Eight months after leaving England, the
Dromedary
and
Hindustan
lay at anchor in Sydney harbour. The vessel that Lachlan had hired and filled with provisions at the Cape of Good Hope had arrived only two days before them, and now had unloaded all her cargo to the delight of the hungry population of Sydney.

The harbour was already filling with people hoping to catch an early glimpse of the new Governor, but the
Dromedary
was standing too far out for them to see anything more than a number of shadowy figures scuttling up and down the masts as she dropped all her canvas.

On their last night on board ship, a double ration of grog was served to both soldiers and sailors, speeches of gratitude were made to the captain and crew, and later music and singing could be heard drifting over the water.

In the darkness Lachlan, Elizabeth and George stood on deck and looked across the glistening sheet of black water at the lights of Sydney twinkling from the various levels of the town.
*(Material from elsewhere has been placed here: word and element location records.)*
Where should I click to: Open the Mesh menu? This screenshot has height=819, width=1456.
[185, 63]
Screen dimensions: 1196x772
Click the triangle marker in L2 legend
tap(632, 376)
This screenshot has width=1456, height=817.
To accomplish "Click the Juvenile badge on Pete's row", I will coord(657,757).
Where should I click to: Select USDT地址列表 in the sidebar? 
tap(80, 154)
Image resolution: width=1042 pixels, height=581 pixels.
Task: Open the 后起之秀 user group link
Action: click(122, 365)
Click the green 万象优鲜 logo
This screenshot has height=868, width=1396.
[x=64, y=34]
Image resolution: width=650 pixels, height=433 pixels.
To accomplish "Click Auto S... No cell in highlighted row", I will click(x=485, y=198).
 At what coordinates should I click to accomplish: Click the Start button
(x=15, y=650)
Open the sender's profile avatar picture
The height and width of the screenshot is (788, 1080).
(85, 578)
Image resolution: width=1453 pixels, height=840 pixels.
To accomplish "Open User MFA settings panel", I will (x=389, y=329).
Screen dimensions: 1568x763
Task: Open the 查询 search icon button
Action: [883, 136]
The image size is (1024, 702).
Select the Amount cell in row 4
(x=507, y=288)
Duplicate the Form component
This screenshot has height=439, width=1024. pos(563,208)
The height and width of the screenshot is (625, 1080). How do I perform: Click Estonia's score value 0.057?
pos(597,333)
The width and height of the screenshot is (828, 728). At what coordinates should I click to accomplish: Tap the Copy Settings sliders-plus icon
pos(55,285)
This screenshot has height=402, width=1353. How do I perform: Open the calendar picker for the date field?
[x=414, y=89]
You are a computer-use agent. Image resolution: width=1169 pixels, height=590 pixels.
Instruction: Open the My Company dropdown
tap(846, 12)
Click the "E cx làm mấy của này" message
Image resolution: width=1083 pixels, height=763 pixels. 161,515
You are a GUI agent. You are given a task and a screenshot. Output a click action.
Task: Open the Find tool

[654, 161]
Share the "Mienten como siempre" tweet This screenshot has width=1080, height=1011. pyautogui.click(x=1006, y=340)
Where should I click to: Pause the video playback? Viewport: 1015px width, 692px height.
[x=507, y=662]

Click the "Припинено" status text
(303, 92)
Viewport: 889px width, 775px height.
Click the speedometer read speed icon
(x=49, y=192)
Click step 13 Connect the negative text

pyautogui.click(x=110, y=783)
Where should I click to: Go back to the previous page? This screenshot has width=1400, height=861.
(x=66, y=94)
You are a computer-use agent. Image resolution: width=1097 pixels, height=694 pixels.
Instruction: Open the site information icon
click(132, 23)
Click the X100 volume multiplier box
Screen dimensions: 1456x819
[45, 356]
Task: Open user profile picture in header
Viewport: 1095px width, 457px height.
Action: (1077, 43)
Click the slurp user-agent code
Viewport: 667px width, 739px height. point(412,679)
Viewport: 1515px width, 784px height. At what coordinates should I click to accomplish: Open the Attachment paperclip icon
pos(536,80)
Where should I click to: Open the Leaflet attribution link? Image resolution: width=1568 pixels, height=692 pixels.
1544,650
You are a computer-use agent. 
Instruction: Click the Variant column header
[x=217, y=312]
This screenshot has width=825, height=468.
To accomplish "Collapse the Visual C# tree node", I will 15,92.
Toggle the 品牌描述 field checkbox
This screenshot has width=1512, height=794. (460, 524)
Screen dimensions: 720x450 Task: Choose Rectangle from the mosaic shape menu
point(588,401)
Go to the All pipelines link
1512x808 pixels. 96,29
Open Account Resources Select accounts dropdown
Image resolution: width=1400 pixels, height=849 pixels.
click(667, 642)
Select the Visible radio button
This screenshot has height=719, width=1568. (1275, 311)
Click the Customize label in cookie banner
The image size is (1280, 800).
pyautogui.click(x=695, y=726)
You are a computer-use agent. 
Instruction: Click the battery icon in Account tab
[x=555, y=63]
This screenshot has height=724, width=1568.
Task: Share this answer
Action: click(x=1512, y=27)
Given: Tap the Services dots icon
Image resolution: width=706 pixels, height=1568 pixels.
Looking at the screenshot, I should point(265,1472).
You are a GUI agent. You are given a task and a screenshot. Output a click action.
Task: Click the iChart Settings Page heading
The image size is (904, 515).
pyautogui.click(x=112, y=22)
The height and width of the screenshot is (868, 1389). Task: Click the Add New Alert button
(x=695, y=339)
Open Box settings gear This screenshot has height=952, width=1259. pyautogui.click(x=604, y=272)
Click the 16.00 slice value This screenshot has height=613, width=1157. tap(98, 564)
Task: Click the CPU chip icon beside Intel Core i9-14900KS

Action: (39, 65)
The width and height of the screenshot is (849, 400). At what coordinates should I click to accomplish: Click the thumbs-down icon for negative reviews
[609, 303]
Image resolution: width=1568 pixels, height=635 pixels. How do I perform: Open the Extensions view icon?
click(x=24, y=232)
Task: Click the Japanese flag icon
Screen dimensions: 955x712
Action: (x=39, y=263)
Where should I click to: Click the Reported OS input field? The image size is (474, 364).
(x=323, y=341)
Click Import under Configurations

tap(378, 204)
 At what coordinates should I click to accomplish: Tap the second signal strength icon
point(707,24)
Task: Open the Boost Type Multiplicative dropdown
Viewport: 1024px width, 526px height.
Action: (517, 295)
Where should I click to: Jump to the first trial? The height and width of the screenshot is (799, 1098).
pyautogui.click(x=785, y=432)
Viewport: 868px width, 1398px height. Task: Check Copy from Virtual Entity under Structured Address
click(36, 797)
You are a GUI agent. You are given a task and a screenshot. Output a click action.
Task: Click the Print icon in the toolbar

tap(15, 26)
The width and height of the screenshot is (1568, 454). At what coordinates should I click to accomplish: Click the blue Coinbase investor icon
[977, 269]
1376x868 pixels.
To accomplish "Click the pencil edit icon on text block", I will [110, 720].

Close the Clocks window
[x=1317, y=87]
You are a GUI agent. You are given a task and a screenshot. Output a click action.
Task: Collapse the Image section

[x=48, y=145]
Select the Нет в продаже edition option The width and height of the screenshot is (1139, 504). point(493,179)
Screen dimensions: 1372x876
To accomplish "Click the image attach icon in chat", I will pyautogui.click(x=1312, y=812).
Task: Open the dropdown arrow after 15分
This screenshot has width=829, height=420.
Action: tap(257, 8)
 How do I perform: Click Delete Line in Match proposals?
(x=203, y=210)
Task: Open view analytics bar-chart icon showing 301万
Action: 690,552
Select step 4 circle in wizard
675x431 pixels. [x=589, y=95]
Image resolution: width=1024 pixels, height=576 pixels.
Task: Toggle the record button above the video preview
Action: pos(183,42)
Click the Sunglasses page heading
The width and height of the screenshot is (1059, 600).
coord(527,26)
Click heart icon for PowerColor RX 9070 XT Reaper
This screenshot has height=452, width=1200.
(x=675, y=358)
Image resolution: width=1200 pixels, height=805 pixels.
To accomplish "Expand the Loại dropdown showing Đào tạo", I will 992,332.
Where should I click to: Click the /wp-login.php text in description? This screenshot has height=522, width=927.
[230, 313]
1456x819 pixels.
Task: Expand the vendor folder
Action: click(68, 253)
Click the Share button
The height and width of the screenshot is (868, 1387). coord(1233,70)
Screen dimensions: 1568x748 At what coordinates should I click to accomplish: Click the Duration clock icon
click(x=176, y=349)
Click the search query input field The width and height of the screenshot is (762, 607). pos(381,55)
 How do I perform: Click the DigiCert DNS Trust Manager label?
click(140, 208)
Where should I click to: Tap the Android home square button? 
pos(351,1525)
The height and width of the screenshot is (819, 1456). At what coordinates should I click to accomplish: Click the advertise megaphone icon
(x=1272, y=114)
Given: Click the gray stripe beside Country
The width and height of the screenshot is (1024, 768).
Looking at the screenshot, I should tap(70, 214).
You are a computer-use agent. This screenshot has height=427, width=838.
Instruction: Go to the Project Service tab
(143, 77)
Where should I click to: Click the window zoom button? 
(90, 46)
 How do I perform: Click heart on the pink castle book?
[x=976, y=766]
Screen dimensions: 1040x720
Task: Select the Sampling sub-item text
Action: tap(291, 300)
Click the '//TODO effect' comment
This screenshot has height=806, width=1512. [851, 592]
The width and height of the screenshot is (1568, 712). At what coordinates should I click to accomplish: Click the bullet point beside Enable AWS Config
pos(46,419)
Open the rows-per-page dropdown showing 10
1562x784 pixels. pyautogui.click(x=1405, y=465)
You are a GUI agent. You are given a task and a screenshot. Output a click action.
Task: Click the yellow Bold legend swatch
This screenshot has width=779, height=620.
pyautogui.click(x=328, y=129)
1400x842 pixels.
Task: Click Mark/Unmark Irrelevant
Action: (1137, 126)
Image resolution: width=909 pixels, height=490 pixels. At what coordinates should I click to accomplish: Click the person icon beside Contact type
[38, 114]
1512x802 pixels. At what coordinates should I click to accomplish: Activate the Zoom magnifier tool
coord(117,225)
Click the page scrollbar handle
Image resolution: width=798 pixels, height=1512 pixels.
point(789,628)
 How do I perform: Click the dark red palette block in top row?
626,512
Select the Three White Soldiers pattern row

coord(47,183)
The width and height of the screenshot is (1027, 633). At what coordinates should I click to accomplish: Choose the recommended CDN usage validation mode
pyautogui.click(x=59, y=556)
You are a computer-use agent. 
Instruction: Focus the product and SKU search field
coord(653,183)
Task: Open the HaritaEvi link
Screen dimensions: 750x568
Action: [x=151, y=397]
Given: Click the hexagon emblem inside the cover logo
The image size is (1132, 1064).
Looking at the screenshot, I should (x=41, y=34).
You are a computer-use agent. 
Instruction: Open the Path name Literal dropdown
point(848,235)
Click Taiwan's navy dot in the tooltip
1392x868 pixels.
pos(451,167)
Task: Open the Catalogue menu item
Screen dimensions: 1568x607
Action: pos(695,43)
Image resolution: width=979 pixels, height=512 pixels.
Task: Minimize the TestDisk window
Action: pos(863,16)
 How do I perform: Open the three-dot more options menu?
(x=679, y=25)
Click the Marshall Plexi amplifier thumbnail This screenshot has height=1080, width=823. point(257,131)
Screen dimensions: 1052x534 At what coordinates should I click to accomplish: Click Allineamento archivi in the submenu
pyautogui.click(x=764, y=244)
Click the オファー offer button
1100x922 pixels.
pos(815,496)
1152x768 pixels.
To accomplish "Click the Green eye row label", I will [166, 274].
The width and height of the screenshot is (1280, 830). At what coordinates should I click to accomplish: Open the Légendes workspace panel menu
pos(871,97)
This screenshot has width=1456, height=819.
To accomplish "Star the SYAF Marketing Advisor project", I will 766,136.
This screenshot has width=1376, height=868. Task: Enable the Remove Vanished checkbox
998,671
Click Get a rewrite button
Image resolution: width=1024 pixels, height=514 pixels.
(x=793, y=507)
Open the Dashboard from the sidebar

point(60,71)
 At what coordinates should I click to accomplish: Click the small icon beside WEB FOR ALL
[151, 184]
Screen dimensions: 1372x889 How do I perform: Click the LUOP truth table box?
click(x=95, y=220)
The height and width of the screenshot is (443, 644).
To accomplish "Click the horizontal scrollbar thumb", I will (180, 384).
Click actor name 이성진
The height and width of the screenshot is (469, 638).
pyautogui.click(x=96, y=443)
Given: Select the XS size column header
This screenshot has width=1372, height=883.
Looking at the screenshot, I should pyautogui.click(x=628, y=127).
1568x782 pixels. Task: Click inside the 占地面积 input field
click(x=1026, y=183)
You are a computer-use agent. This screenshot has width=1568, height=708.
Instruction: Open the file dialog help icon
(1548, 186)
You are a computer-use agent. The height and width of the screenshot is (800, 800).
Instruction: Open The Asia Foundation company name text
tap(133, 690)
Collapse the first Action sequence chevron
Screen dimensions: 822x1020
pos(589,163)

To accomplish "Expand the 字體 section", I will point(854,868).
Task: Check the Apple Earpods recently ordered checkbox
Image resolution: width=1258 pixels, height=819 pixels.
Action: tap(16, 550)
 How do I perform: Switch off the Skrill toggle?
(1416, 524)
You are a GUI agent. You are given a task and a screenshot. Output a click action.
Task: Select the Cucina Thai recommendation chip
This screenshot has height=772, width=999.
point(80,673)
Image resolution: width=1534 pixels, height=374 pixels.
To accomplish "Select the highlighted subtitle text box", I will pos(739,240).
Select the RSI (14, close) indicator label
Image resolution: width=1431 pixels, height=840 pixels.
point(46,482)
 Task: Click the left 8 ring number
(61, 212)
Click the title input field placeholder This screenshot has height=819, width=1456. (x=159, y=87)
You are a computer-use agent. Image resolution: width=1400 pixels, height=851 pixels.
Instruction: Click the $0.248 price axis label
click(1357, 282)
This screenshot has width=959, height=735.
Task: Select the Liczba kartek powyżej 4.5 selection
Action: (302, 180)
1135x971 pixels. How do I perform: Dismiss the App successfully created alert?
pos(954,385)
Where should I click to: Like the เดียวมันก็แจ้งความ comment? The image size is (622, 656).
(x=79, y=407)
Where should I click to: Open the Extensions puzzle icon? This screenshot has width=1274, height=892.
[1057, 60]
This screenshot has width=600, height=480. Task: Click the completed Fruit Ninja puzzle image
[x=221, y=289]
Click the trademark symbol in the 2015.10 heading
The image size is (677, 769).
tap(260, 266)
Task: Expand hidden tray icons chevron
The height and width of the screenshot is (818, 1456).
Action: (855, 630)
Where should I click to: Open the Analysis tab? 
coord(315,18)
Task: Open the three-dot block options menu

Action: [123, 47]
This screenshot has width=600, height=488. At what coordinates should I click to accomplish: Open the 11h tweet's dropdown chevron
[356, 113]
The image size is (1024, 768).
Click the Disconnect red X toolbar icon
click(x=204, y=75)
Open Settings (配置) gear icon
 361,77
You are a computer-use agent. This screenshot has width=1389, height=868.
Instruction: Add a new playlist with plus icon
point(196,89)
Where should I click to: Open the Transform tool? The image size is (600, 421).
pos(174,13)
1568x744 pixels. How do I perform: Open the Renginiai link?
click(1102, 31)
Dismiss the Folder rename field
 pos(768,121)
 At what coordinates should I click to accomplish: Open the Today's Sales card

‘It looks so small,’ George said, and Lachlan agreed. ‘As small as the harbour of Tobermory … maybe it will look different in daylight.’

Elizabeth said nothing as she stared at the distant lights, because for the first time she felt a desperate wave of homesickness, realising that she was now totally separated from her own country by two oceans and twelve thousand miles, and was now even on a different half of the globe.

She could not help wondering, with some apprehension, what lay ahead of them.